Cool Math Games
- A screenshot of www.coolmathgames.com on September 5, 2020.
- Website type: Online browser game portal
- Available in: English
- Headquarters: New York City, U.S.
- Area served: Worldwide
- Owners: Coolmath.com, LLC
- Industry: Education
- Parent: Sandbox Group
- Website: coolmathgames.com
- Advertising: Google Ads (with ad-free subscription available)
- Launched: 1997; 29 years ago
- Written in: PHP, HTML and Adobe Flash

= Cool Math Games =

Online browser games portal

Cool Math Games (branded as Coolmath Games) (Note: The name spelling is often alternated between, though this is the name used on company documents.) is an online web portal that hosts HTML and Flash web browser games targeted at children and young adults. Cool Math Games is operated by Cool Math LLC and first went online in 1997 with the slogan: "Where logic & thinking meets fun & games". The site maintains a policy that it will only host games that the operators believe are non-violent and educational.

In November 2018, its parent company, Constructive Media, LLC, was acquired by Sandbox & Co. (a division of Sandbox Group) from private equity firm H.I.G. Capital.

In November 2019, Popular Mechanics listed Cool Math Games as one of its "50 most important websites" since the internet was created.

In September 2022, Cool Math Coding was launched to teach kids how to code in Roblox and Minecraft.

== Cool Math Games guidelines ==
=== Content screening ===
According to the Cool Math Games Parents page, each game is reviewed by the site's internal games team before being published. The review process excludes any games that contain violence, blood, gore, alcohol or drug use, adult or sexual content, religious or political themes, or foul language.

=== Player safety and communication ===
Coolmath Games includes features to prevent direct communication or sharing of personal information among players. Freeform chat is not available in any game. In certain multiplayer titles, users can send emojis or select from a list of pre-screened phrases. Usernames in these games are automatically generated and do not contain personal information. The platform also states that users are never required to provide personal information, such as their real name or email address, to play games.

==History==

=== Shutdown hoax ===
The planned discontinuation of Adobe Flash Player in 2020 prompted concerns about the future of websites built on the technology, including Cool Math Games. But Cool Math Games had already started to emulate flash games on to emulators like Ruffle, and add HTML5 games to the site. During mid-2019, there were rumors that stated that Cool Math Games was shutting down beginning in 2020 due to the end-of-life of Adobe Flash Player. In light of these rumors, a petition was created on Change.org to stop it from shutting down and gained 100,000 signatures.

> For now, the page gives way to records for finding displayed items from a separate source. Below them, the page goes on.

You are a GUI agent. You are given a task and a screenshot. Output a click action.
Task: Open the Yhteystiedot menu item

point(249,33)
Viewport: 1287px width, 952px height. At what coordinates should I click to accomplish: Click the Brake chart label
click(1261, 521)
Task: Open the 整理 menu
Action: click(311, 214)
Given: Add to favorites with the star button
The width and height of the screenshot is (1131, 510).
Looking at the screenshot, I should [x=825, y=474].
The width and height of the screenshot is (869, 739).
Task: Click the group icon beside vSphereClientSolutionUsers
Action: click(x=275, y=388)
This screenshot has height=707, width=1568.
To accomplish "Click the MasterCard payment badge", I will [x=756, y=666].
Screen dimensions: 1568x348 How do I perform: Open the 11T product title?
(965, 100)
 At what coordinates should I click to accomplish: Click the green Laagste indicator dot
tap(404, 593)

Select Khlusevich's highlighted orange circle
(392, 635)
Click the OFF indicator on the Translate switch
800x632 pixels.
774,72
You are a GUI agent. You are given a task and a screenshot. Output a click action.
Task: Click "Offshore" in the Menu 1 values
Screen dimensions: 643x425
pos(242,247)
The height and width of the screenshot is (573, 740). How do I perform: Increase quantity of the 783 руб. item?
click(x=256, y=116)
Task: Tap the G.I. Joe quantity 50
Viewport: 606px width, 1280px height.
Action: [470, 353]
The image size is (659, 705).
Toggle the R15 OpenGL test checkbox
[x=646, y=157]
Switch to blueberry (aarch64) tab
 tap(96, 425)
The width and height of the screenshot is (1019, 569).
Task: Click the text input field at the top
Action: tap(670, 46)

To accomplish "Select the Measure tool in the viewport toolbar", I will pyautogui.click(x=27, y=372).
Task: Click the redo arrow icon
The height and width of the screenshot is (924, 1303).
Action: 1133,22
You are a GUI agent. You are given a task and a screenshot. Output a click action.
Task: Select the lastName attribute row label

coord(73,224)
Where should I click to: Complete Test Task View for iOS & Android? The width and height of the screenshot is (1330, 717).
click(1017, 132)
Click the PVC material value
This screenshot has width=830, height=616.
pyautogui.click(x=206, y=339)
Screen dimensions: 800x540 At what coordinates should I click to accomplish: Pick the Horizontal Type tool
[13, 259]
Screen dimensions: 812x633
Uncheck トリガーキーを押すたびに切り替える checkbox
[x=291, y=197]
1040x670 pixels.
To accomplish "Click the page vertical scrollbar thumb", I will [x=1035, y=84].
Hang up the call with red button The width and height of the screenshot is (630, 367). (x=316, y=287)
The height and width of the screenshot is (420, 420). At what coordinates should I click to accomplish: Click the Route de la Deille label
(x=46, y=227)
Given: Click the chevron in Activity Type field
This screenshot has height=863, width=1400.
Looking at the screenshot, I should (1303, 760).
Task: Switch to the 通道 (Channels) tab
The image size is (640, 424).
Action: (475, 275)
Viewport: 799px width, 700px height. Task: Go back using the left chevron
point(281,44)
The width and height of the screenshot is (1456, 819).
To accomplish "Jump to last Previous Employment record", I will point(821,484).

===Impact of the COVID-19 pandemic===
During the COVID-19 pandemic, Cool Math Games popularity increased, having been played by students while they were in lockdown and self-isolating. The site's Alexa ranking also went up.

== Evolution of the platform ==
In the mid-2020s, Cool Math Games expanded beyond browser-based distribution by publishing games on the digital platform Steam. In December 2024, the company released Cool Math Games: The Game on Steam. This is a free-to-play title developed by Sideby Interactive. This was followed by TRACE: Definitive Edition, released in November 2025 and developed by STUDIO LOOK, which is a remastered version of the browser game TRACE.

==Reception==
The Daily Dot called the website's library of content "impressive" in a rundown of the best games on the site. A review by Common Sense Media described the website as having "some" educational value in teaching math principles, but noted the site contained a substantial amount of ads.